Give back all of the data exactly. Leave nothing out.

Records from a data source
BEGIN

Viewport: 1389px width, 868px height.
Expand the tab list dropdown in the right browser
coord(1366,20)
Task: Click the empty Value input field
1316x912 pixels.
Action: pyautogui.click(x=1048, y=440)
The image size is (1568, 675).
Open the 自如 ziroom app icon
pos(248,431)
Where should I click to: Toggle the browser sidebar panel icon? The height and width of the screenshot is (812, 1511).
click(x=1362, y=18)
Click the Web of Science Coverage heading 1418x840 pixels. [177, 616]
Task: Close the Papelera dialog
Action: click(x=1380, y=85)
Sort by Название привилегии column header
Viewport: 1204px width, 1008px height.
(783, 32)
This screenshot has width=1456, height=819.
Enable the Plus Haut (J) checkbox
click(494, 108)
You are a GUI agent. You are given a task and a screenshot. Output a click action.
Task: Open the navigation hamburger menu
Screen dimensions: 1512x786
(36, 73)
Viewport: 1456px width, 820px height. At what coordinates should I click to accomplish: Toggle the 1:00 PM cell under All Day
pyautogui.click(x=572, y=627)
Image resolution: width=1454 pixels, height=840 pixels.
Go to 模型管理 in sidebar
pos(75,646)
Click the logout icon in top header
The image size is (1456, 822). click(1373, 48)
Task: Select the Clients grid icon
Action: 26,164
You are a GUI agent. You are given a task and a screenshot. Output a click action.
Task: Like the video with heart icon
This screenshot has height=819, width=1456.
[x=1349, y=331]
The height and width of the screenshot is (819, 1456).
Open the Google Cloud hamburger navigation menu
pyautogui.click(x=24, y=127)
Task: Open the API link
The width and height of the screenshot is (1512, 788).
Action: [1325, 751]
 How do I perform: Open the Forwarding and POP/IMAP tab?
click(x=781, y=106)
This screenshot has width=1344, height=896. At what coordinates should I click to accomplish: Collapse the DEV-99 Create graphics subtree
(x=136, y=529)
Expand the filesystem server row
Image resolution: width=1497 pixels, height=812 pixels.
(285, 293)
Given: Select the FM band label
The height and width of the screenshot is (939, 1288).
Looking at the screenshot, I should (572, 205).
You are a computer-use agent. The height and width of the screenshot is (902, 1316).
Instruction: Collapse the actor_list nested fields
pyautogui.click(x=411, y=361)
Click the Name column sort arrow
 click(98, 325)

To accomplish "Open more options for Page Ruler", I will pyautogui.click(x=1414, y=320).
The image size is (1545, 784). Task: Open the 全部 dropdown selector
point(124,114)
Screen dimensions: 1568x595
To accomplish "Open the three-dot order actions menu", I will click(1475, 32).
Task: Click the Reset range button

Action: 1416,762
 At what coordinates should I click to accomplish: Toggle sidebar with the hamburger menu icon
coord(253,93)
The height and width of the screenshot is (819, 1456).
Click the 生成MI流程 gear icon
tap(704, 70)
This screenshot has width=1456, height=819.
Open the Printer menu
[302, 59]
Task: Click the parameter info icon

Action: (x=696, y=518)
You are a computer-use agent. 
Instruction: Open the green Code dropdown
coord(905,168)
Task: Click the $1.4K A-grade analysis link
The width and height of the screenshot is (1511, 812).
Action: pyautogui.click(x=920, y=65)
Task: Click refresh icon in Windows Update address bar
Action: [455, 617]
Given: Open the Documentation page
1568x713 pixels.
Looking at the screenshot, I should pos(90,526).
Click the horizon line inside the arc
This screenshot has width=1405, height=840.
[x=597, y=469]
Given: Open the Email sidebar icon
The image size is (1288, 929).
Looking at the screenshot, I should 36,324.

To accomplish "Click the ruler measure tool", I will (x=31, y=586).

END

RESPONSE FOR THIS EXERCISE
Viewport: 1389px width, 868px height.
Expand the tab list dropdown in the right browser
coord(1366,20)
Task: Click the empty Value input field
1316x912 pixels.
Action: pyautogui.click(x=1048, y=440)
The image size is (1568, 675).
Open the 自如 ziroom app icon
pos(248,431)
Where should I click to: Toggle the browser sidebar panel icon? The height and width of the screenshot is (812, 1511).
click(x=1362, y=18)
Click the Web of Science Coverage heading 1418x840 pixels. [177, 616]
Task: Close the Papelera dialog
Action: click(x=1380, y=85)
Sort by Название привилегии column header
Viewport: 1204px width, 1008px height.
(783, 32)
This screenshot has width=1456, height=819.
Enable the Plus Haut (J) checkbox
click(494, 108)
You are a GUI agent. You are given a task and a screenshot. Output a click action.
Task: Open the navigation hamburger menu
Screen dimensions: 1512x786
(36, 73)
Viewport: 1456px width, 820px height. At what coordinates should I click to accomplish: Toggle the 1:00 PM cell under All Day
pyautogui.click(x=572, y=627)
Image resolution: width=1454 pixels, height=840 pixels.
Go to 模型管理 in sidebar
pos(75,646)
Click the logout icon in top header
The image size is (1456, 822). click(1373, 48)
Task: Select the Clients grid icon
Action: 26,164
You are a GUI agent. You are given a task and a screenshot. Output a click action.
Task: Like the video with heart icon
This screenshot has height=819, width=1456.
[x=1349, y=331]
The height and width of the screenshot is (819, 1456).
Open the Google Cloud hamburger navigation menu
pyautogui.click(x=24, y=127)
Task: Open the API link
The width and height of the screenshot is (1512, 788).
Action: [1325, 751]
 How do I perform: Open the Forwarding and POP/IMAP tab?
click(x=781, y=106)
This screenshot has width=1344, height=896. At what coordinates should I click to accomplish: Collapse the DEV-99 Create graphics subtree
(x=136, y=529)
Expand the filesystem server row
Image resolution: width=1497 pixels, height=812 pixels.
(285, 293)
Given: Select the FM band label
The height and width of the screenshot is (939, 1288).
Looking at the screenshot, I should (572, 205).
You are a computer-use agent. The height and width of the screenshot is (902, 1316).
Instruction: Collapse the actor_list nested fields
pyautogui.click(x=411, y=361)
Click the Name column sort arrow
 click(98, 325)

To accomplish "Open more options for Page Ruler", I will pyautogui.click(x=1414, y=320).
The image size is (1545, 784). Task: Open the 全部 dropdown selector
point(124,114)
Screen dimensions: 1568x595
To accomplish "Open the three-dot order actions menu", I will click(1475, 32).
Task: Click the Reset range button

Action: 1416,762
 At what coordinates should I click to accomplish: Toggle sidebar with the hamburger menu icon
coord(253,93)
The height and width of the screenshot is (819, 1456).
Click the 生成MI流程 gear icon
tap(704, 70)
This screenshot has width=1456, height=819.
Open the Printer menu
[302, 59]
Task: Click the parameter info icon

Action: (x=696, y=518)
You are a computer-use agent. 
Instruction: Open the green Code dropdown
coord(905,168)
Task: Click the $1.4K A-grade analysis link
The width and height of the screenshot is (1511, 812).
Action: pyautogui.click(x=920, y=65)
Task: Click refresh icon in Windows Update address bar
Action: [455, 617]
Given: Open the Documentation page
1568x713 pixels.
Looking at the screenshot, I should pos(90,526).
Click the horizon line inside the arc
This screenshot has width=1405, height=840.
[x=597, y=469]
Given: Open the Email sidebar icon
The image size is (1288, 929).
Looking at the screenshot, I should 36,324.

To accomplish "Click the ruler measure tool", I will (x=31, y=586).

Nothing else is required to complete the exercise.